9. If the join of ends of the latusrectum of x^2= 8y
subtends an angle A°at the vertex of the
parabola then cos A° =
Answers
Given: The join of ends of the latus rectum of x^2= 8y subtends an angle A°at the vertex of the parabola.
To find: The value of cos A?
Solution:
- Now we have given x^2 = 8y.
x^2 = 4(2)(y)
- Comparing the above equation with x^2 = 4ay, we get:
a = 2
- So focus will be: (0,a) = (0,2)
- Now putting 2 in equation, we get:
x^2 = 8(2) = 16
x = ±4
- So the points will be:
(-4,2) and (4,2)
- Now joining (0,2), (-4,2) and (4,2) with (0,0) a triangle is formed.
- Let A = (4,2), B = (-4,2) and O = (0,0).
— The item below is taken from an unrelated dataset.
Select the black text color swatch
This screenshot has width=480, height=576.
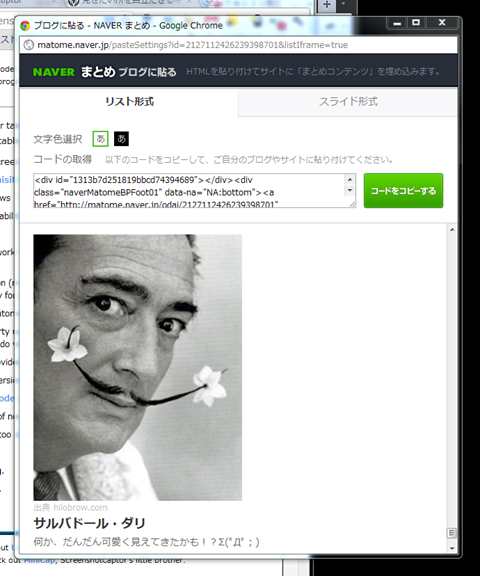pos(121,139)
- So the distance will be:
AB = √(4 - (-4))^2 + (2 - 2)^2
AB = √64 = 8 cm
OB = √(0 - (-4))^2 + (0 - 2)^2
OB = √16 + 4 = √20 = 2√5 cm
OA = √(0 - 4)^2 + (0 - 2)^2
OA = √16 + 4 = √20 = 2√5 cm
- Now using cosine rule, we get:
cos A = (2√5)^2 + (2√5)^2 - (8)^2 / 2 x (2√5) x (2√5)
cos A = 20 + 20 - 64 / 40
cos A = -24/40
cos A = -3/5
Answer:
So the value of cos A is -3/5.